Improvisation and experimentation help your child think outside the box and embrace unfamiliar situations. They learn to trust and proffer their ideas and instincts.

 

Creativity

Workshopping scripts gives students the opportunity to make creative choices. They learn the value of new ideas rather than sticking to established, and perhaps clichéd, approaches.

 

International-mindedness and Empathy 

Creating a production involves understanding characters, roles, and the subtext of plays. Your child will learn to relate better to different situations, backgrounds, and cultures. It encourages students to show compassion and tolerance for others. In today's world, the ability to understand others' motives and choices is critical. Drama can help build responsible global citizens.

 

Cooperation

Students will engage in discussions, accepting feedback, rehearsing and the actual performance, the quality of which relies on a cooperative ensemble approach. In learning to engage in discussions, feedback, rehearsing, and the performance, your child will learn the best outcomes are a result of combining the creative ideas and the abilities of all participants.

 

Concentration and Commitment

Playing, practicing, perfecting, and performing develop your child’s ability to focus their mind, body and voice. Rehearsing and performing lines and movements involves building their memory, which like a muscle, needs exercise to grow.

 

Communication Skills

Drama improves vocal projection, articulation, tone of speech and expression.
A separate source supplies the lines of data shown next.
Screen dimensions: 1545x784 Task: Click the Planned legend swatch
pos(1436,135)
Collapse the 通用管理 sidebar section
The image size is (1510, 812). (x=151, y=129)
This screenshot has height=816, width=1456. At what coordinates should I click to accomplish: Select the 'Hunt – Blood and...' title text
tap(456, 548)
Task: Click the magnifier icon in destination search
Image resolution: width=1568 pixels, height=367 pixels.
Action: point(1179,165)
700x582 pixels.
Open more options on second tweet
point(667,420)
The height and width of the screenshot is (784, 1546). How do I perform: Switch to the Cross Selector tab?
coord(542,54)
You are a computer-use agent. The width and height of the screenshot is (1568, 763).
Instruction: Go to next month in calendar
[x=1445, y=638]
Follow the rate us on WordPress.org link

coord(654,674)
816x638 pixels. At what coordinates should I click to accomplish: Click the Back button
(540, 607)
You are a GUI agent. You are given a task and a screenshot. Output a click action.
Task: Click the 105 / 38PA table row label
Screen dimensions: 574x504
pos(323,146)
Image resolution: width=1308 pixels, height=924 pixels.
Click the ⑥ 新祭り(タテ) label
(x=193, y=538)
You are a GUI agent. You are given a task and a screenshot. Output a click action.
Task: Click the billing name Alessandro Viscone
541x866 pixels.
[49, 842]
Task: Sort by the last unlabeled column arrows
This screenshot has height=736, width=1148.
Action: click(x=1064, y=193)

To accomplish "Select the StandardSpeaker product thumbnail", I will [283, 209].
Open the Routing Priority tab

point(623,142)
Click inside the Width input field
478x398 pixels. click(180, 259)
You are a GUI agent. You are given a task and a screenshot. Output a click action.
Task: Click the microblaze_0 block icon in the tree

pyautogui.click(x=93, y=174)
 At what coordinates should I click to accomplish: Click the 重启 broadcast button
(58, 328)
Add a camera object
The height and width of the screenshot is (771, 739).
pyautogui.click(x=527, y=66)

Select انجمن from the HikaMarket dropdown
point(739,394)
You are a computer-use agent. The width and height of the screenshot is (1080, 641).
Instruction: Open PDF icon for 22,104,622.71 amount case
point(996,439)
It also develops listening and observation skills.

 

Enjoyment

Drama brings elements of play, humour, and laughter to those taking part. 

 

Emotional Outlet

Acting and drama games allows your child an opportunity to experiment with and express a range of emotions. It encourages them to understand and deal with similar feelings they may be experiencing in real life, but within a safe, controlled environment – often allowing for a period of reflection afterwards.

 

Self-Management, and Gross and Fine Motor Control

Performing, even the most passive performances, requires intensive movement over a prolonged period. Through workshopping, rehearsal and performance, your child will have the opportunity to learn skills of flexibility, coordination, balance, and self-control. Playing a role on stage involves a great deal of self-discipline, and your child will learn how to maintain a role without slipping in and out. 

 

The Junior School students and staff are excited to share with you what they have learnt as you are transported to a world of Playful Tales – an Evening of Comical Storytelling.

 

An event like this does not happen overnight. I would like to thank Mrs Katie Sinclair for her vision and drive in leading our preforming arts program in the Junior School. For taking the lead in bringing our productions to the stage. 

 

Our Stage 3 teachers, Mr Jarred Tyack, Mrs Nicole Caro, Mr Mark Whitehead and Ms Belle Hazelton for their willingness to take on roles from directing and choreography, set design and prop development, costume creation and design. Without them taking on these tasks, alongside their regular commitments in the classroom and in our co-curricular program there would be no “Giants in the Sky”.

 

Our Stage 2 director, Mr Toby Paul, who has led Mrs Rebecca Whiteley, Mr Mark Pritchard and Mrs Zoe Morris in bringing “Storyville” to life. This is the first production our Year 3 and 4 students have been involved in at Kinross Wolaroi. The team have worked alongside students to create an enjoyable process, working to overcome nerves and engage everyone in the production. They have worked hard to plan costumes, gather props, and stage the dance moves. 

 

A final thank you goes to all members of the Junior School Team. For their support of colleagues in volunteering to cover additional duties, providing administration support or an extra pair of hands. 

Students making their Mark 

At Kinross Wolaroi we value and strive for academic rigor. Students have a myriad of opportunities to engage in enriching learning experiences which in some instances the School provides or facilitates student access to them.  Please share with us your child’s interest, passions, and achievements by emailing junioroffice@kws.nsw.edu.au.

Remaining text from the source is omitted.